Thanks so much for you help!


----------



## ksalvagno (Jan 3, 2010)

I'm not sure about the breeding questions but I recently brought home pregnant does that I had bought. So far they seem to have retained their pregnancy. I don't know why they would need to stay at the other farm. I would hope that over the month that they have been there that they got bred. If the person you took the goats to is experienced, she should know if they are or aren't.


----------



## Goat of Many Colors (Jan 3, 2010)

I am not the most experienced person here but I have never heard of leaving a doe after breeding for the entire 5 months.  Were your doe(s) in heat when you took them over?  Most does cycle are approximately every 28 days so if they have been there for over a month they should have been bred at least once during that time.


----------



## helmstead (Jan 3, 2010)

You should have to leave them there no more than 45 days, after that they would have cycled twice and SHOULD be bred.

Go get your goats.  I've transported them at all stages of pregnancy with no issues.


----------



## ohiofarmgirl (Jan 3, 2010)

our nigi breeder had our girl for a little over 3 weeks....and we had no problem taking any of our goaties back home. i wonder if she is charging you by the day for boarding???

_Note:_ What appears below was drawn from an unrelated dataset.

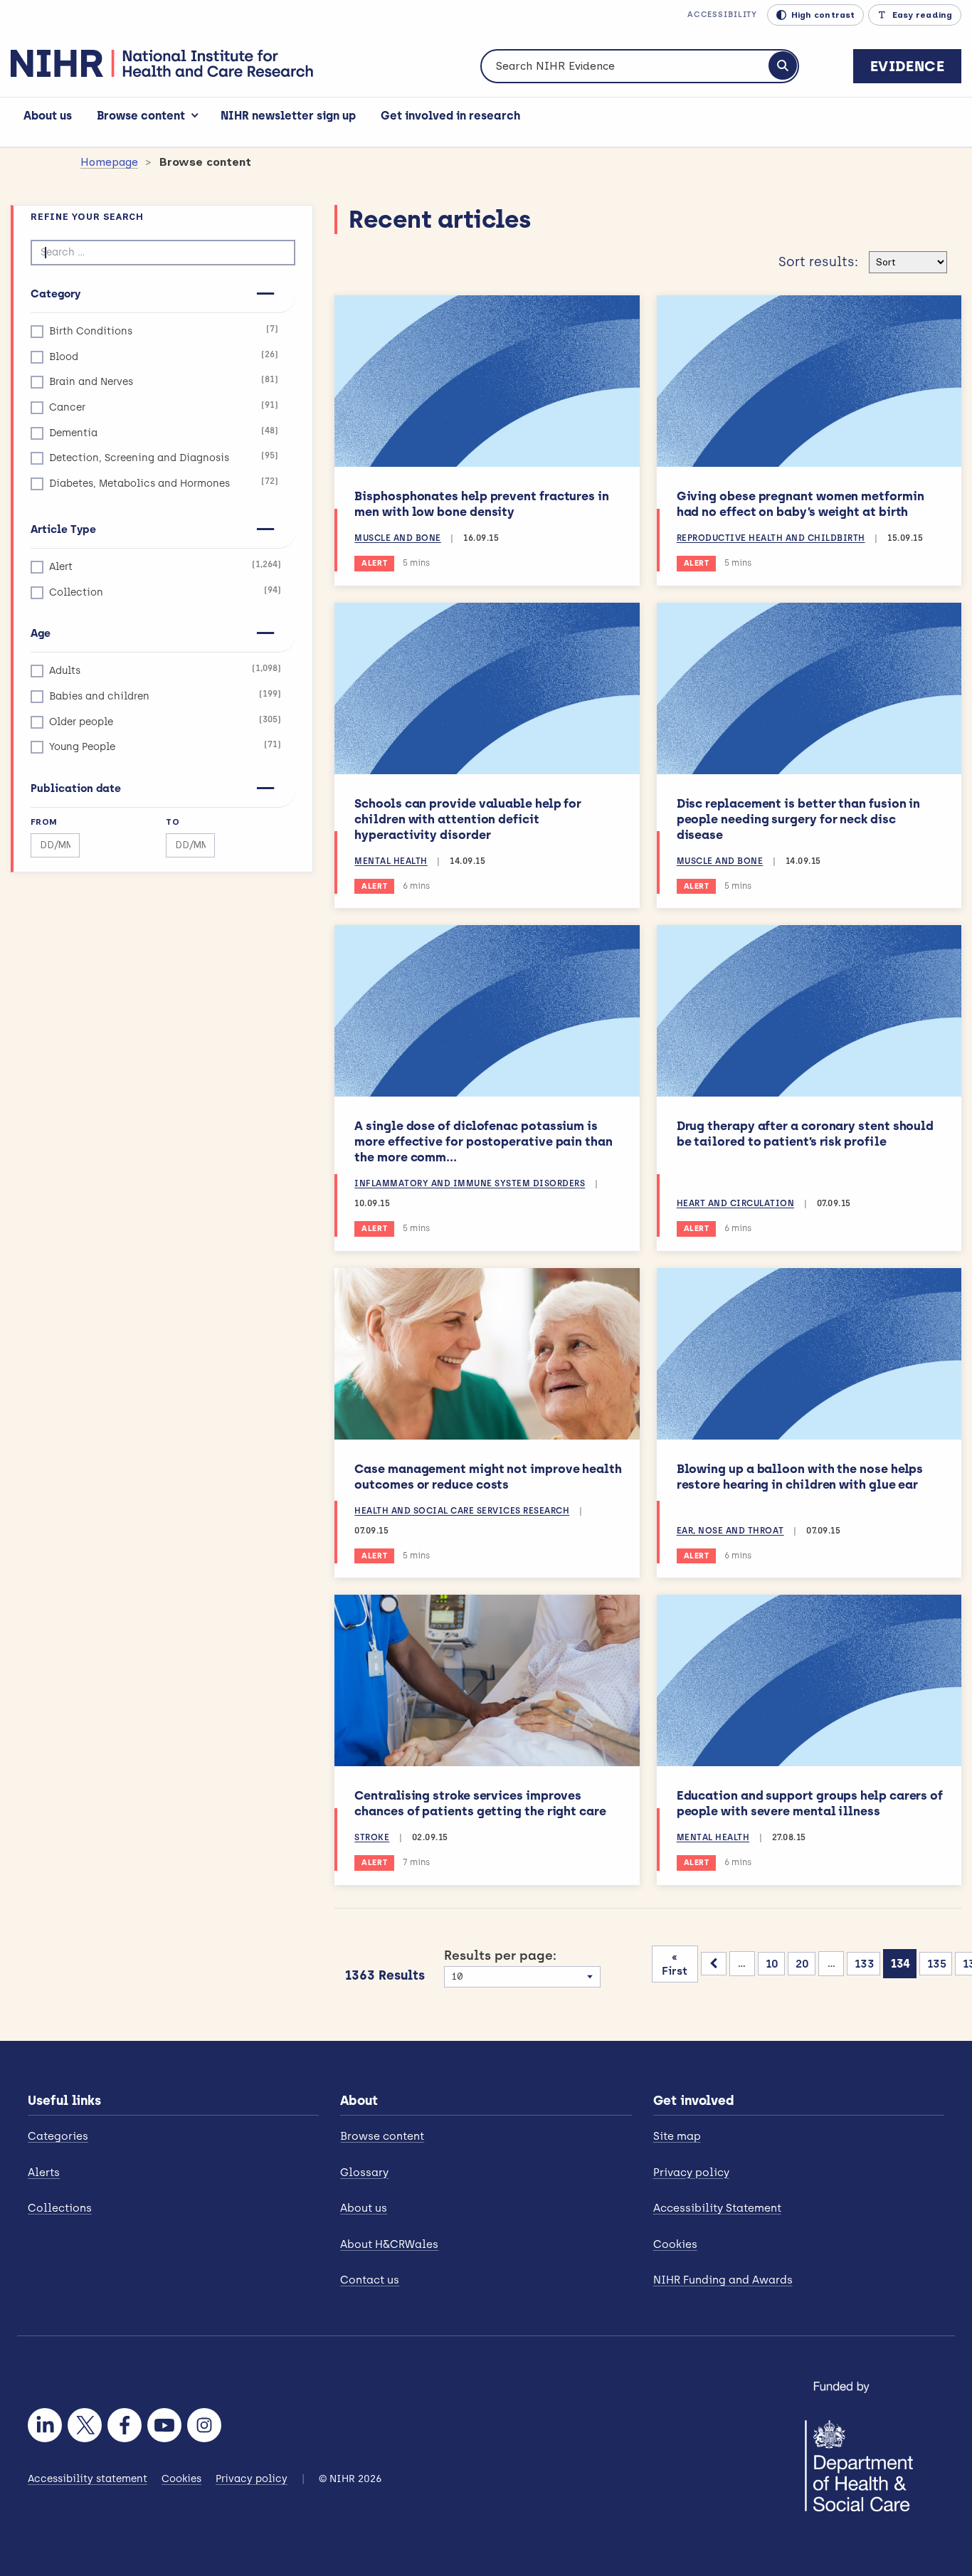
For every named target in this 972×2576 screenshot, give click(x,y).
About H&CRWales (389, 2244)
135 (936, 1963)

i'm with Kate - go and get your goat. 

if she goes back into heat maybe try another breeder who doesnt give you the willies?

good luck!


----------



## PattiXmas (Jan 3, 2010)

I suggest go get your goats too.  The woman we bred our does to kept the girls for about a month.  I'd be a bit leery of a person that wanted to keep the goats for the full duration.  They are your property, go get them.


----------



## Roll farms (Jan 3, 2010)

I'm w/ the choir here, she shouldn't be keeping your goats any longer than 45 days....


----------



## ohiofarmgirl (Jan 3, 2010)

ps and dont feel bad about not knowing what to do in this situation... its hard sometimes to know what the right thing is.... you rely on breeders as experts.. but people are people. right?

good luck!


----------



## FarmerChick (Jan 3, 2010)

yup breed thru 2 cycles to be sure ---AND THEN go get your goats definitely.


----------



## foxywench (Jan 4, 2010)

absolutly go get your girls.
im new to goats too...
but it seems a little strange for the buck owner to want to keep your girls through kidding...


----------



## BDial (Jan 4, 2010)

If it has been about one month and the buck has been in with the girls I would go get them. They should be bred by now. 
I took my two girls to the breeder and she called me in three weeks for the one and the next month took 4 weeks before the other was bred. 
Both of my girls are getting nice and round. One is due in March and the other in April.


----------



## chickylou (Jan 4, 2010)

Thank you all so much! 

I appreciate your feedback.  

I sure hope they get prego.


----------



## aggieterpkatie (Jan 5, 2010)

Yep, go get them!


----------